Par conséquent, notre travail ne se limite pas au passage d’une échelle inferieure à une supérieure, mais l’alternance entre les deux est indispensable et complète l’une l’autre :

‘« […] “up” is the direction of emergence. When we look for coherent patterns of organization in the behavior of units at a familiar scale, we do not know what to expect or what to look for. The possible emergent phenomena above any level or scale are less constrained than are the constituent phenomena at the level below. Once you identify the units at a lower level, and the properties of a known level, there tend to be relatively few ways in which those units could be organized to produce those properties. Going “up” we know the units, but we know neither the patterns of organization nor the properties of the emergent higher level phenomena. Moreover, the constraints on possible emergents come from the still higher levels, about which we tend to know even less.” (idem, page 25, c’est nous qui soulignons) ’

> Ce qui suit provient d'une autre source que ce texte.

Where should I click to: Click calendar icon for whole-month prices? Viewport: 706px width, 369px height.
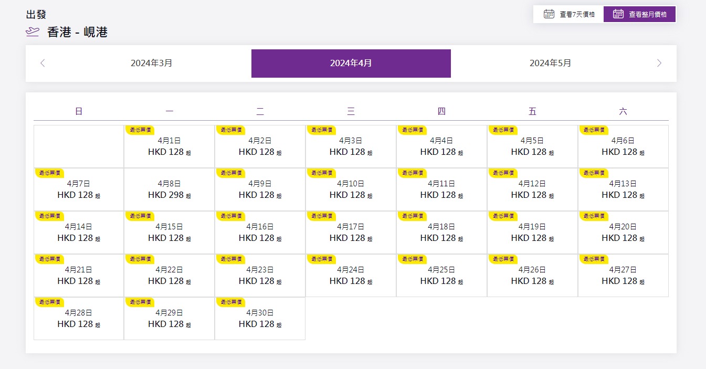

Sur le plan des recherches françaises en didactique des mathématiques et dans les théories de l’action des enseignants, Mercier, Shubauer-Leoni, Donck & Amigues (2005) présentent, dans un travail examinant la dynamique temporelle entre l’enseignement et l’apprentissage, deux échelles temporelles différentes : Le temps didactique (didactic time) et le temps académique appelé aussi « temps scholastique » (academic time). Selon Mercier & al (2005, page 142),

‘“Every day, new knowledge is presented to the students, which results in the knowledge that was current in the classroom up to that point being relegated to the status of old knowledge. This dialectic between old knowledge and new knowledge leads to the concept of didactic time. However didactic time is managed by the teacher, and does not itself constitute student time.”’

La seconde échelle, celle du temps académique, est en relation directe avec l’organisation scolaire et est imposée par l’établissement. L’enseignant se trouve conduit à suivre cette organisation afin de mettre en place le savoir à enseigner (Mercier & al, 2005). Mercier et ses co-auteurs le décrivent comme « l’organisation externe des cours durant l’année scolaire, la longueur des trimestres, le planning des évaluations officielles, l’emploi du temps immuable et les séances de cours marquées par la sonnerie » (2005, page 143, notre traduction). Dans cette perspective, dans ses travaux sur la didactique de la physique, Tiberghien & al. (2007) définit trois échelles d’analyse dans le temps : l’échelle macroscopique, qui correspond au temps académique ; l’échelle mésoscopique, de l’ordre de l’heure et de la minute attachée au système classe, correspondant au temps didactique ; enfin, l’échelle microscopique qui représente un niveau fin de granularité, de l’ordre de la minute et de la seconde ; cette dernière échelle est celle « des énoncés ou des gestes des personnes » (Tiberghien & al., 2007, page 102), c’est-à-dire celle des interactions. Nous proposons de dire que cette échelle microscopique correspond au temps interactionnel.

Dans notre travail, nous nous intéressons à ces trois types d’échelles et aux effets que peut avoir une échelle sur la progression d’une autre, à partir de l’étude des décisions de l’enseignant. Nous considérons que ces trois échelles sont dépendantes des interactions entre les différents acteurs lors du déroulement d’une séance et sont gérées par l’enseignant.

Nous postulons que chaque échelle possède ses effets sur la progression des échelles qui lui sont supérieures ou inferieures. Dans l’étude des décisions de l’enseignant en classe, nous nous situons dans un premier temps à l’échelle microscopique. Nous prendrons donc en considération le fait qu’une décision prise sur le plan microscopique de la séance a, en général, un effet mésoscopique et macroscopique sur le plan de la séquence.